Précédant son confrère des Dernières Nouvelles d’Alsace (lire « Les effets de la polygamie sur le cerveau d’un éditorialiste »), l’éditorialiste de Paris-Normandie, Jean-Marie Gautier intitule son opus du 17 novembre 2005 « La polygamie en question » (sans point d’interrogation...). On se doute que si elle est en question, ce n’est pas seulement parce qu’il est légitime de s’y opposer en général...

L’entame de l’éditorial ne laisse aucune doute sur les raisons de l’intérêt soudain du commentateur : «  N’en déplaise à certains, il n’y a rien d’offensant, après les terribles émeutes des banlieues que nous venons de vivre, à s’interroger sur la polygamie ». Ce n’est donc par d’une critique de la polygamie qu’il s’agit, mais de son rôle dans la propagation des « terribles émeutes ».
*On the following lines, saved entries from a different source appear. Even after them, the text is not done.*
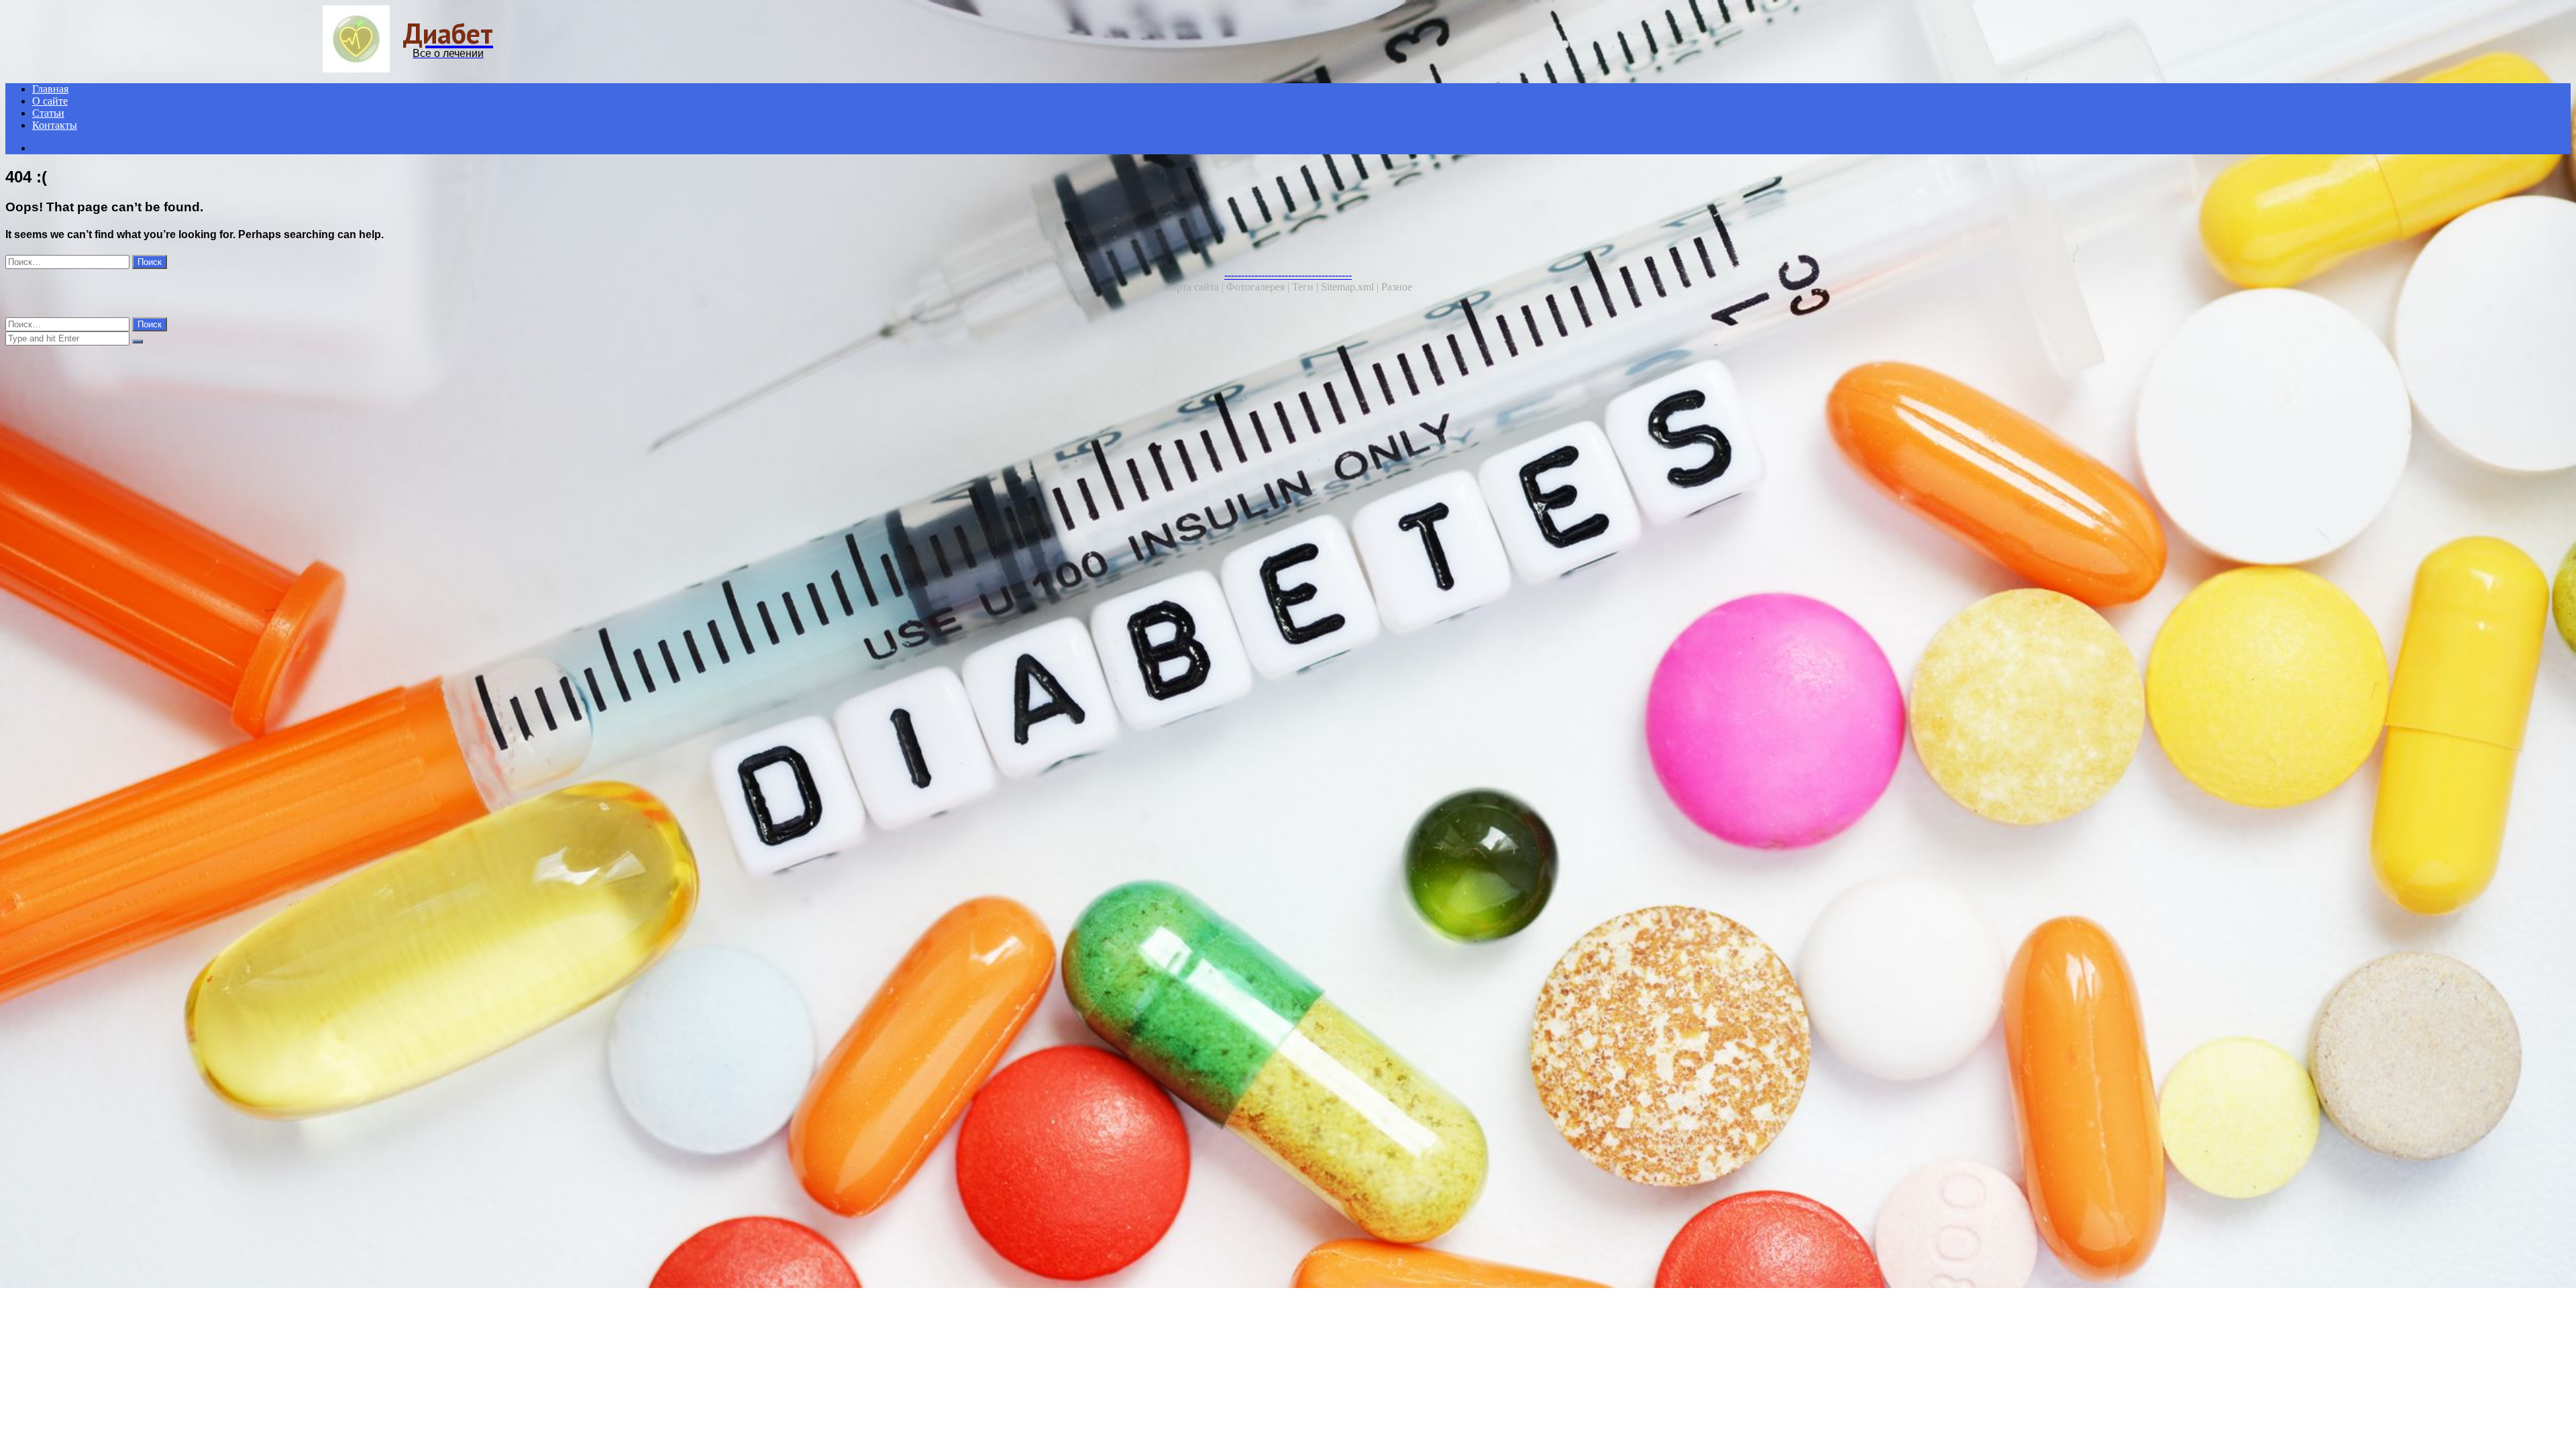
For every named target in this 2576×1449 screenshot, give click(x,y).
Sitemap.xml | (1351, 286)
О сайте (50, 101)
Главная (50, 89)
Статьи (48, 113)
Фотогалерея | (1259, 286)
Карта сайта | (1195, 286)
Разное (1396, 286)
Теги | (1306, 286)
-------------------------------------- (1288, 274)
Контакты (54, 125)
Car il faut réagir, et plus que jamais « il faut s’interroger sur tout, inventorier les causes de ces nuits de feux et envisager des solutions. » L’invocation de la « complexité » est un confortable alibi : « Rien ne serait plus réducteur que de se contenter de limiter le tout à la crise de l’emploi. Derrière le chômage, élément majeur de la colère, de la rage, existent bien des sources d’inégalité allant de l’habitat à l’environnement social et éducatif en passant par la cellule familiale et le rôle des parents". Qui nous dira ce que veut dire « Derrière le chômage » ? A la cause principale, viendrait s’ajouter des causes secondaires ? Comme si la précarisation généralisée face à « l’habitat » et à « l’environnement social et éducatif » ne tirait pas d’abord sa « source » de l’extrême difficulté, pour toutes les familles paupérisées, de disposer de conditions d’existence acceptables, faute de travail ou faute de travail suffisamment rémunérateur. Comme si la précarité des conditions de vie était pour rien dans cet autre fléau qui émeut tant notre éditorialiste : « la démission de nombre d’entre eux [les parents], qui ne s’étonnent pas que leur progéniture traîne, désœuvrée, dans la nuit ». Des parents qui « ne s’étonnent pas » ? Comme si leur impuissance était l’effet de leur complaisance... Comme si le désœuvrement de leurs enfants leur était indifférent... Mais ne nous étonnons pas si en bon moraliste, Jean-Marie Gautier sait sans avoir à savoir...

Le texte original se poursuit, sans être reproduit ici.